> The records
□ □ □ □ □
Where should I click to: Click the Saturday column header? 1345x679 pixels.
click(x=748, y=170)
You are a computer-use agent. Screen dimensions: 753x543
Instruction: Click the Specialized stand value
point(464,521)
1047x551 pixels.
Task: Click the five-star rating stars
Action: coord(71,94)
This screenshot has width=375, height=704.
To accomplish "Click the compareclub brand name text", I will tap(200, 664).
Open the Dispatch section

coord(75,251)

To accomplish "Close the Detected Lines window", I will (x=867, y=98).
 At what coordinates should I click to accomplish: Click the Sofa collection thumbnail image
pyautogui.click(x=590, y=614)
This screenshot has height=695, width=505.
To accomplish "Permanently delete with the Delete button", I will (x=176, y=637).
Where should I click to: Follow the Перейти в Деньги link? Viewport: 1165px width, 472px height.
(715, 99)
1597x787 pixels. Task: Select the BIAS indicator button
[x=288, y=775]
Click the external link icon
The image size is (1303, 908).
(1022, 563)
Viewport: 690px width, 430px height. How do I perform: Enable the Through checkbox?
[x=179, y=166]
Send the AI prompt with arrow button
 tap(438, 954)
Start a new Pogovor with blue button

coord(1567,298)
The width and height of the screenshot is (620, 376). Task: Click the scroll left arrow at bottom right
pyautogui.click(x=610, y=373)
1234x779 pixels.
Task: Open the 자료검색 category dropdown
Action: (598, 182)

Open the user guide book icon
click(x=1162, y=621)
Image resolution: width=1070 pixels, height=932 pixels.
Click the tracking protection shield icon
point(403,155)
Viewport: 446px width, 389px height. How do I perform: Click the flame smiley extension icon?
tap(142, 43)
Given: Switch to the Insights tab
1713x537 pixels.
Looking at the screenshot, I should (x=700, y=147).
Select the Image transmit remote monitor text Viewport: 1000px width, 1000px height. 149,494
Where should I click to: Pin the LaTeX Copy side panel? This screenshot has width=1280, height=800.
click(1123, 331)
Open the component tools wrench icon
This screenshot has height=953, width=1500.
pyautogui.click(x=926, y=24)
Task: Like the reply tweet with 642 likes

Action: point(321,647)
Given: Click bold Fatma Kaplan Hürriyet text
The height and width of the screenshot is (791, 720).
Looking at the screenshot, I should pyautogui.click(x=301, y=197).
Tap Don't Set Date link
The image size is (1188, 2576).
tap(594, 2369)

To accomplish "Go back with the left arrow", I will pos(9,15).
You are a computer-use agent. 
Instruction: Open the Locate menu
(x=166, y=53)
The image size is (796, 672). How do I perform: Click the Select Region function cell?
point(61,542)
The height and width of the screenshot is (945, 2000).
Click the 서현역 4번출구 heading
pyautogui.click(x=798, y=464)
□ □ □ □ □
> Exercise requirements
A verbatim copy of all the records is to be produced.

> Task output
Where should I click to: Click the Saturday column header? 1345x679 pixels.
click(x=748, y=170)
You are a computer-use agent. Screen dimensions: 753x543
Instruction: Click the Specialized stand value
point(464,521)
1047x551 pixels.
Task: Click the five-star rating stars
Action: coord(71,94)
This screenshot has width=375, height=704.
To accomplish "Click the compareclub brand name text", I will tap(200, 664).
Open the Dispatch section

coord(75,251)

To accomplish "Close the Detected Lines window", I will (x=867, y=98).
 At what coordinates should I click to accomplish: Click the Sofa collection thumbnail image
pyautogui.click(x=590, y=614)
This screenshot has height=695, width=505.
To accomplish "Permanently delete with the Delete button", I will (x=176, y=637).
Where should I click to: Follow the Перейти в Деньги link? Viewport: 1165px width, 472px height.
(715, 99)
1597x787 pixels. Task: Select the BIAS indicator button
[x=288, y=775]
Click the external link icon
The image size is (1303, 908).
(1022, 563)
Viewport: 690px width, 430px height. How do I perform: Enable the Through checkbox?
[x=179, y=166]
Send the AI prompt with arrow button
 tap(438, 954)
Start a new Pogovor with blue button

coord(1567,298)
The width and height of the screenshot is (620, 376). Task: Click the scroll left arrow at bottom right
pyautogui.click(x=610, y=373)
1234x779 pixels.
Task: Open the 자료검색 category dropdown
Action: (598, 182)

Open the user guide book icon
click(x=1162, y=621)
Image resolution: width=1070 pixels, height=932 pixels.
Click the tracking protection shield icon
point(403,155)
Viewport: 446px width, 389px height. How do I perform: Click the flame smiley extension icon?
tap(142, 43)
Given: Switch to the Insights tab
1713x537 pixels.
Looking at the screenshot, I should (x=700, y=147).
Select the Image transmit remote monitor text Viewport: 1000px width, 1000px height. 149,494
Where should I click to: Pin the LaTeX Copy side panel? This screenshot has width=1280, height=800.
click(1123, 331)
Open the component tools wrench icon
This screenshot has height=953, width=1500.
pyautogui.click(x=926, y=24)
Task: Like the reply tweet with 642 likes

Action: point(321,647)
Given: Click bold Fatma Kaplan Hürriyet text
The height and width of the screenshot is (791, 720).
Looking at the screenshot, I should pyautogui.click(x=301, y=197).
Tap Don't Set Date link
The image size is (1188, 2576).
tap(594, 2369)

To accomplish "Go back with the left arrow", I will pos(9,15).
You are a computer-use agent. 
Instruction: Open the Locate menu
(x=166, y=53)
The image size is (796, 672). How do I perform: Click the Select Region function cell?
point(61,542)
The height and width of the screenshot is (945, 2000).
Click the 서현역 4번출구 heading
pyautogui.click(x=798, y=464)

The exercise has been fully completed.